**What you are asked to do:** Among the entries below, find all lines that include "marker" and copy them.

[Dataset excerpts]

****************************************

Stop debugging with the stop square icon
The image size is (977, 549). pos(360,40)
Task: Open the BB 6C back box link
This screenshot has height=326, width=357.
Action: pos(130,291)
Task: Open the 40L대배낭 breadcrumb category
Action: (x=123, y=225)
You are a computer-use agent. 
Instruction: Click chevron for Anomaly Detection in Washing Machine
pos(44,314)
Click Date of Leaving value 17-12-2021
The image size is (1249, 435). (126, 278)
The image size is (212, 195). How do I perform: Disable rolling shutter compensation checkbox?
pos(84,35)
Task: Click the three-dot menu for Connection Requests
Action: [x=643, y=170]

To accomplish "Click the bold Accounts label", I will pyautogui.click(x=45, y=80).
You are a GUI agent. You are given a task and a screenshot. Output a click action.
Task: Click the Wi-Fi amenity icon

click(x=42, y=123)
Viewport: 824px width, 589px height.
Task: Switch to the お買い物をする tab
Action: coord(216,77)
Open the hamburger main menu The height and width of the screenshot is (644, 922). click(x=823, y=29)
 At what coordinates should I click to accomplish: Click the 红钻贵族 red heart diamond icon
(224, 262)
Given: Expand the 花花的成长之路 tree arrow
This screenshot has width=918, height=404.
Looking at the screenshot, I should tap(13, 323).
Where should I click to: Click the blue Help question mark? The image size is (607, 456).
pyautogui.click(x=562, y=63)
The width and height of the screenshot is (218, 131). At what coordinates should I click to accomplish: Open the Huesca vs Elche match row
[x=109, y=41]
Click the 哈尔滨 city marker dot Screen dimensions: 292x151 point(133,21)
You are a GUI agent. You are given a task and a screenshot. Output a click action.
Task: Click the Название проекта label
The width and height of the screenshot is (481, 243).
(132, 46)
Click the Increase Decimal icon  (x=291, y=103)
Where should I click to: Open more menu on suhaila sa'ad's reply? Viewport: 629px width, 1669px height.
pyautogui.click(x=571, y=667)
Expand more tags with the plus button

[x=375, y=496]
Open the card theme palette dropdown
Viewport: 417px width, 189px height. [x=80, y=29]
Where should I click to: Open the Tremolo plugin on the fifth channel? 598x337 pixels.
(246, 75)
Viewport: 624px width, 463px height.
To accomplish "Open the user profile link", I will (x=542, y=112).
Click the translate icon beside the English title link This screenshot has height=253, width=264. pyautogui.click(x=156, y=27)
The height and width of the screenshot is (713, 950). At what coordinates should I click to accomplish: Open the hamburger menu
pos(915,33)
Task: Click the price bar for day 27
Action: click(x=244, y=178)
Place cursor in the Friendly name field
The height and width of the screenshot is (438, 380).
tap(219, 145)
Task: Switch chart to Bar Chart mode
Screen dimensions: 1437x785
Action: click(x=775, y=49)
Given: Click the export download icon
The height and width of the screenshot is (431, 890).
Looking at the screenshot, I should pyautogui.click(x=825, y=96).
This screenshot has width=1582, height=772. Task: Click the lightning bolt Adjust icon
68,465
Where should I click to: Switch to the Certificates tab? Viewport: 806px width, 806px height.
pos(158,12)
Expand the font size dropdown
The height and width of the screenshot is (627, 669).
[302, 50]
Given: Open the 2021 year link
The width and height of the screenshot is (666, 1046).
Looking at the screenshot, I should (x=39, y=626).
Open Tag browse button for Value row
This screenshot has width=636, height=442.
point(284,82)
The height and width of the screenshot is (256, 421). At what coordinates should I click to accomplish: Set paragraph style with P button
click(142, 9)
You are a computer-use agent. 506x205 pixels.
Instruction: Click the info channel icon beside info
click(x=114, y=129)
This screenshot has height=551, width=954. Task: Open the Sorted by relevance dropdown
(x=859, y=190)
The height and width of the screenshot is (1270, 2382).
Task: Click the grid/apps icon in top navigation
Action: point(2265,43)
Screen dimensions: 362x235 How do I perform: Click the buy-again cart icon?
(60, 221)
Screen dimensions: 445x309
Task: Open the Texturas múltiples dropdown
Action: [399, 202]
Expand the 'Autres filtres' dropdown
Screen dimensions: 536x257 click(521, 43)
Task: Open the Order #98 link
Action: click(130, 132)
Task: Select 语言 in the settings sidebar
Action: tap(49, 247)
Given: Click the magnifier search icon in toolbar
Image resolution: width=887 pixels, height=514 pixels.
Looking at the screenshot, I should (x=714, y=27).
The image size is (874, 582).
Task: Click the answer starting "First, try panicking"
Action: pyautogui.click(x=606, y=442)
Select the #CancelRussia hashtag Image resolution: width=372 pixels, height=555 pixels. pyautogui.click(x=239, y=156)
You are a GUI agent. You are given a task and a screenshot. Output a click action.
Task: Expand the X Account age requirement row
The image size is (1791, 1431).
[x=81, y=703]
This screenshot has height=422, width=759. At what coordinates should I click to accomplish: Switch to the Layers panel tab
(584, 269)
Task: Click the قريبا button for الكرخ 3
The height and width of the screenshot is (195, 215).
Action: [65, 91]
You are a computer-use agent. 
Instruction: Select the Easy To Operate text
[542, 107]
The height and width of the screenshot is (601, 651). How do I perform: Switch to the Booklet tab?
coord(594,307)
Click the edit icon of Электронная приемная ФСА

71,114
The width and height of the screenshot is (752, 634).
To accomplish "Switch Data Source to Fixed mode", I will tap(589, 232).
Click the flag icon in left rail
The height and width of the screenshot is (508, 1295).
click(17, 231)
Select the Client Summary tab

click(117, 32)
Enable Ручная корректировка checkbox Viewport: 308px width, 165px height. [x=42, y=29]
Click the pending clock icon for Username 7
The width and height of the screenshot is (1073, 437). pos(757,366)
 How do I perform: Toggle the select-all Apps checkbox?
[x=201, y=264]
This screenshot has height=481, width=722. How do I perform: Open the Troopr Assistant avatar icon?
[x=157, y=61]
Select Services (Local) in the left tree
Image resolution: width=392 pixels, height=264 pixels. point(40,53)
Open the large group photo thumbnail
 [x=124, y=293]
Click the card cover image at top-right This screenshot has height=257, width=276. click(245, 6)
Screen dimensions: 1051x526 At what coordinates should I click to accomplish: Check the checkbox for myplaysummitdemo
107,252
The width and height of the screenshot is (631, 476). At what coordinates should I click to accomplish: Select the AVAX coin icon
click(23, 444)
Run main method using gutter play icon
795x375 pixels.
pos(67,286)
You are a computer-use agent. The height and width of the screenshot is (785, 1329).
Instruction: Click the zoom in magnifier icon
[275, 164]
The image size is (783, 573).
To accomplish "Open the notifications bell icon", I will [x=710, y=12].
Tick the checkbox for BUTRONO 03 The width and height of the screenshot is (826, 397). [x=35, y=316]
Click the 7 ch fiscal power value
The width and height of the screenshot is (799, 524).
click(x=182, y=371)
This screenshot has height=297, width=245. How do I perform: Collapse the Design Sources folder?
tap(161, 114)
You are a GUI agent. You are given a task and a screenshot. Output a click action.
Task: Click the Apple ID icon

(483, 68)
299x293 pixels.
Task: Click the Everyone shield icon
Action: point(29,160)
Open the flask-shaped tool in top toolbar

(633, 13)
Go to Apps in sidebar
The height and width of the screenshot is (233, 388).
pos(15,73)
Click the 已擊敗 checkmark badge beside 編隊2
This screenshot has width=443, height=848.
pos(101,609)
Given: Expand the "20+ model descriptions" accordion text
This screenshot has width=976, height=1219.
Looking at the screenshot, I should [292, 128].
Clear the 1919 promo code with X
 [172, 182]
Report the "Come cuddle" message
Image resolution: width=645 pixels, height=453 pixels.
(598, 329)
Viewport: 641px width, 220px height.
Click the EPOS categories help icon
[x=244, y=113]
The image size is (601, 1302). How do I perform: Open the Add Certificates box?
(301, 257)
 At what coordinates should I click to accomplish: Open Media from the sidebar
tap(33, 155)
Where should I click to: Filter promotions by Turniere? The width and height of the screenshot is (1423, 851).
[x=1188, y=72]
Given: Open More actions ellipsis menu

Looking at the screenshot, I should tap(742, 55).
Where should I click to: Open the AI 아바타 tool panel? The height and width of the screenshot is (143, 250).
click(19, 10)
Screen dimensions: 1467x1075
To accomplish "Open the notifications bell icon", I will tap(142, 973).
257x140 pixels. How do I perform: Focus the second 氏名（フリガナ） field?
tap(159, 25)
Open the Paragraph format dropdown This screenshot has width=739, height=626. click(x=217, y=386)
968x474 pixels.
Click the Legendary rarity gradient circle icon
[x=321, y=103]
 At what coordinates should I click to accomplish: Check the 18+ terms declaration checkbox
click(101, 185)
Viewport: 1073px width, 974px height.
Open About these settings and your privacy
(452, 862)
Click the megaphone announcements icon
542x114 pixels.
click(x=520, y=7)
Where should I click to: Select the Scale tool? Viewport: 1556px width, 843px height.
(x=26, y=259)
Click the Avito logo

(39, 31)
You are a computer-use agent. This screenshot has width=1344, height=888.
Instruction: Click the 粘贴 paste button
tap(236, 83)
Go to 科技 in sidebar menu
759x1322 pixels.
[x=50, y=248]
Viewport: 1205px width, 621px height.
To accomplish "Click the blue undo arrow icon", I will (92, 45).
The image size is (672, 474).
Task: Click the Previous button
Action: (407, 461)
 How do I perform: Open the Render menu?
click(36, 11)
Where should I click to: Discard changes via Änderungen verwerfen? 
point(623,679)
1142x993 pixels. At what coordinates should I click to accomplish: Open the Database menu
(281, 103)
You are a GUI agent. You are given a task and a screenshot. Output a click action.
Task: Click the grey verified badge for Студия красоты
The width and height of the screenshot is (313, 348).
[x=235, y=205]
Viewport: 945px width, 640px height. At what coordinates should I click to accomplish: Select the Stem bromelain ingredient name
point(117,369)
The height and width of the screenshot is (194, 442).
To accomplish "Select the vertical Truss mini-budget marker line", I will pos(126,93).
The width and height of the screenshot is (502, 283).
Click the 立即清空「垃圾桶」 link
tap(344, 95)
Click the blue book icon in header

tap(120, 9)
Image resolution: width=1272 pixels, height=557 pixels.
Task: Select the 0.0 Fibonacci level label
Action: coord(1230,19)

****************************************

**Task answer:**
Click the 哈尔滨 city marker dot Screen dimensions: 292x151 point(133,21)
To accomplish "Select the vertical Truss mini-budget marker line", I will pos(126,93).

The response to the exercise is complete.